I really like this project and recently tried implementing Django-style migrations. However, I ran into a few issues needing to be dealt with and monkey-patched to make work.

Goal: Per-application migrations

app1/models.py
app1/migrations/1_date_initial.py
app1/migrations/2_date_update.py
app2/models.py
app2/migrations/1_date_initial.py
app2/migrations/2_date_update.py

Here are some difficulties I ran into and how I think they might be smoothed over:

Migration path needs further configurability

Currently the path is always BASE_PATH/APP/NUMBER_DATE_COMMENTS.py where BASE_PATH is configurable.
It would be great to be able to pass a template string or lambda (that gets kwargs for path variables like app, date, etc.) to determine the full path of a migrations file. To make things truly dynamic, a template-string would allow you to create a regex to parse the file names back when reading them.

Migrate class being static makes multi-migrations tough

The aerich.migrate.Migrate class that performs all the magic is a static class that only handles 1 app and does not perform cleanup. To support creating migrations, you need to do this between each app check:

Migrate.upgrade_operators = []
Migrate.downgrade_operators = []

While an easy fix is to have a cleanup function, making the class instantiated instead of static would prevent any leaks in the first place, and also allow commands to run in parallel.
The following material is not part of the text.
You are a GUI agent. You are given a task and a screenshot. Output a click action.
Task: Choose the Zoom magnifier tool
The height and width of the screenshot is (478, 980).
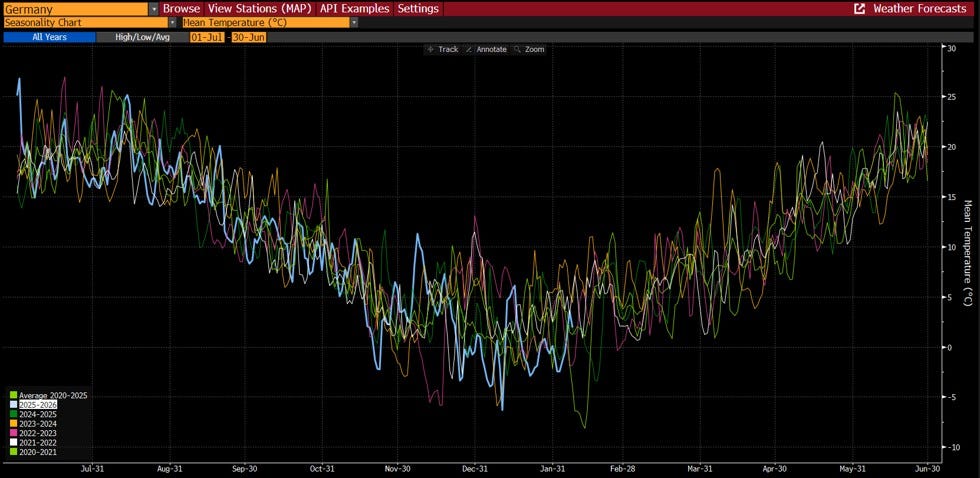coord(529,49)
init_db creates ALL tables

init_db always seemed to create all tables for all apps, even when applied to just 1 app. I think the intention is to just create the initial migrations table. I'd make this function only consider the aerich migrations table.
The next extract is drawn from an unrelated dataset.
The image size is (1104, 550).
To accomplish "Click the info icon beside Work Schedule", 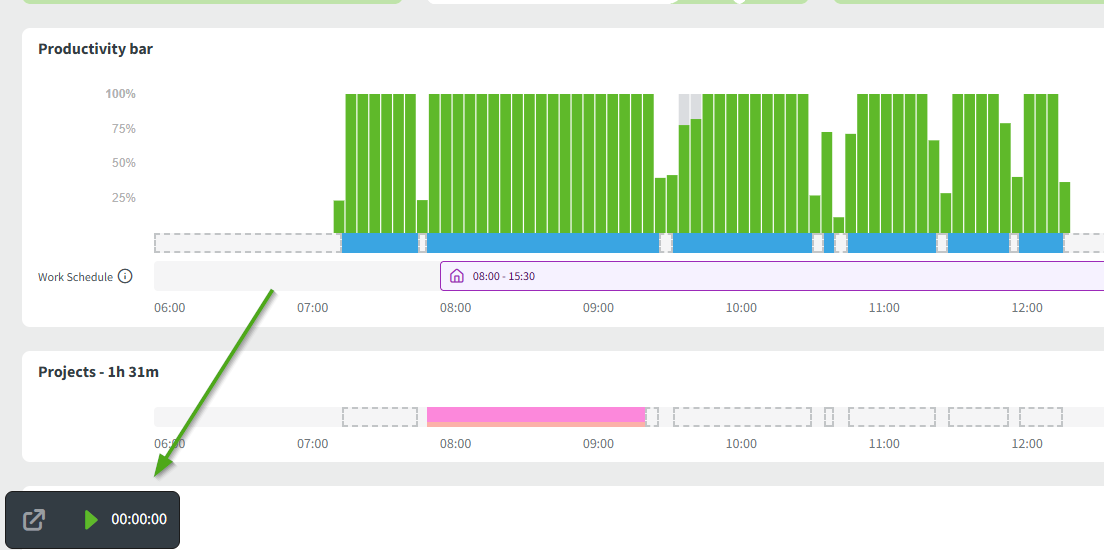I will (x=125, y=277).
Aerich creates a migration file for itself

In a multi-app setup, considering where to put this is strange. It does make sense that one day you might need to update the aerich models and can use this mechanism, but storing updates as migrations files in a project's source code is a bit leaky since it's library implementation details and not application code.

Needed inspection functionality

Providing common checks would be helpful, such as "is the migrations table initialized?", and "Are there migrations that need to run?" since running the migrate command with pending migrations will overwrite them. These checks help develop interfaces that inform users why the migration behavior isn't working as expected.

Pending migrations are overwritten

As mentioned, pending migrations are overwritten instead of considered for diffing. This behavior goes against user expectations, and at a minimum should notify or error. Ideally diffs of pending migrations would be considered, and running migrate before upgrading would use the application state to decide what the latest model changes are, not the database state.

Documentation does not cover multi-app

This was mostly only an issue when I was trying to understand whether I needed an aerich model in every app or just 1 single one.

--

Hopefully my use case is something that the maintainers want to support. Combine these with the other RFC that is suggesting DB-agnostic migrations files and I think this will easily be one of the best database tools for python developers.

If you find these suggestions agreeable, I'd be happy to contribute. Thanks!